10 Hot Tips for Not Being Outed as a Sexual Predator

Unicole Unicron
PopCultToday
Published in
3 min readJan 18, 2018

In this trying time, it seems everyone is being outed as a sexual predator. Let this 10-step guide help you to avoid ruining your career and image.

  1. Don’t be a sexual predator. Unfortunately, society is terrible and has created a climate where pretty much everyone is either a sexual predator or a defender of predatory behavior. Societal norms, pornography, and romantic movies have normalized creepy-ass behavior, so I guess this tip is apparently not as easy as it sounds. Let’s break it down.
  2. Don’t Prey on Less Powerful People. If you have more power than someone, understand that may be a factor in consent. For instance, if you are their boss or higher-up, if you have more social standing, or if you are much older in age than your partner, you might be a creep. Be aware of your influence and don’t use it to pressure other people into sexual relationships with you.
  3. Get Enthusiastic Consent! Is it completely and entirely obvious that your partner wants to do whatever you guys are about to do? No? DON’T DO IT. Find something else to do. Let the person go home if that’s what they want.
  4. Don’t Be Violent Because You’re Turned On. Horniness is no excuse to be aggressive or violent. Period.
  5. Don’t Be a Jerk Because You’re Turned On. Your horniness is never an excuse to pressure someone to do something they don’t want to do. If the other person hasn’t consented and you’re finding it difficult to accept that, remove yourself from the situation and figure yourself out. Cool down until you can treat other people with respect.
  6. Check in With Body Language. Is your partner silent? Have they closed their eyes with a wincing facial expression? Are they closed off to you? Have they removed your hands from their body? Tried to move away from you when you’ve approached them? Nervously looked around like they are trying to escape? STOP WHAT YOU ARE DOING AND CHECK IN ON THEM.
  7. Allow Consent to be Revoked. Just because your partner said yes to one thing, doesn’t mean they meant yes to everything. Even if you got enthusiastic consent at one point, there’s a chance your partner will change their mind. People are allowed to change their minds at any time about any situation! It’s up to you to create a climate of safety for your partner to do so. This means no getting angry, no violence, no pressuring, just kindness and care for their well being.
  8. Navigate Boundaries Respectfully. So you and your partner were going to have sex, but they revoked their consent and you’re feeling a lot of negative emotions like frustration and desire all mixed into one big ball — what can you do? Check in on your partner, find out, without manipulating them, why they revoked their consent. Assure them that it’s okay that they feel that way. Then you can talk about how you feel. There’s a chance they are enthusiastically comfortable with other sexual acts, just not the particular one you were about to do. This is a good time to find out. If they don’t enthusiastically consent to any sexual act, put on your clothes and splash cold water on your face.
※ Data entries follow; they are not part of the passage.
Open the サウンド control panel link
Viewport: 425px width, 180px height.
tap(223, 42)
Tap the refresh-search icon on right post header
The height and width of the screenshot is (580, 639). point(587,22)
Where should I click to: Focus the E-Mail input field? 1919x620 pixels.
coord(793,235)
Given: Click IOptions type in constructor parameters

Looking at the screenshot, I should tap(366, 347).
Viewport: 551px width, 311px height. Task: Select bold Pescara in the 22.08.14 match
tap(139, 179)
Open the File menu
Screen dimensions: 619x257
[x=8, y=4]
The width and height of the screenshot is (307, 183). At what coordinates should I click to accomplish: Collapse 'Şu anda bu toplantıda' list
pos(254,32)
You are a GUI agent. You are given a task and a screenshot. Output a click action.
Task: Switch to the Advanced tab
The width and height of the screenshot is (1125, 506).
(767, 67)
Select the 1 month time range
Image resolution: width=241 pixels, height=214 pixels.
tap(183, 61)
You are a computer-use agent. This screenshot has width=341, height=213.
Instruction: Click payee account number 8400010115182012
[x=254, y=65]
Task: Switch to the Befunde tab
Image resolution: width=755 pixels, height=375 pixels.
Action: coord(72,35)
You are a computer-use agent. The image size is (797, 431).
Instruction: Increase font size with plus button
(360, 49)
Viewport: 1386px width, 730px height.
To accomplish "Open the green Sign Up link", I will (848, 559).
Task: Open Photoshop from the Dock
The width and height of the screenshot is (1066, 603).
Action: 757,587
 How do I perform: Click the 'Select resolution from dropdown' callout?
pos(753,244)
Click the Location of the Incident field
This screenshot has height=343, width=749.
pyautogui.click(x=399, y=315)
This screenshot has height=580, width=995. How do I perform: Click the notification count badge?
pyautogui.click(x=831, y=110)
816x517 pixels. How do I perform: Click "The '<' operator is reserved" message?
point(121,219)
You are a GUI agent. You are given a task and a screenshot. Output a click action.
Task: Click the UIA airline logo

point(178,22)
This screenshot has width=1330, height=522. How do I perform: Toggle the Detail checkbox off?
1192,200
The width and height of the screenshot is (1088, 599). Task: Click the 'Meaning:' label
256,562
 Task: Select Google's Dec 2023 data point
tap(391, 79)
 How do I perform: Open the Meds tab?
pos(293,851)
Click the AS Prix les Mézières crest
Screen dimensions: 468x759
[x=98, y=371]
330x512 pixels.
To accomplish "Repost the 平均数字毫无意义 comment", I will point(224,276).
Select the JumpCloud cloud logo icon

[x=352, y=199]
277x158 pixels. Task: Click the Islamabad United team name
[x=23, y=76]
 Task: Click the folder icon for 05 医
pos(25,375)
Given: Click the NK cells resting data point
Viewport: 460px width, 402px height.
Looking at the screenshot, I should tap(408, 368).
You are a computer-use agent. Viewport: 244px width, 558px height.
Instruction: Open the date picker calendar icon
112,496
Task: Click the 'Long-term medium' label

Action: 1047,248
You’ll be okay.
  9. Care About Your Partner’s Pleasure as Well as Your Own. Great sex means everyone is comfortable and pleasured. Pro-tip- just because you have orgasmed doesn’t mean the sex is automatically over.
  10. Realize Your Partner is a Human Being. Maybe you’re just having a one-night stand with someone you met on Tinder. You know you’ll never see them again and you don’t care to get to know them. Guess what, your partner is still a human being deserving of respect! No matter what the nature of your relationship, recognize that every person you have sex with is a complex, multi-faceted, unique, incredible, light-filled, consciousness deserving of safety and respect.

That’s it! See, it’s easy to not be a sexual predator. Now you can have great sex where everyone is safe, respected, and pleasured.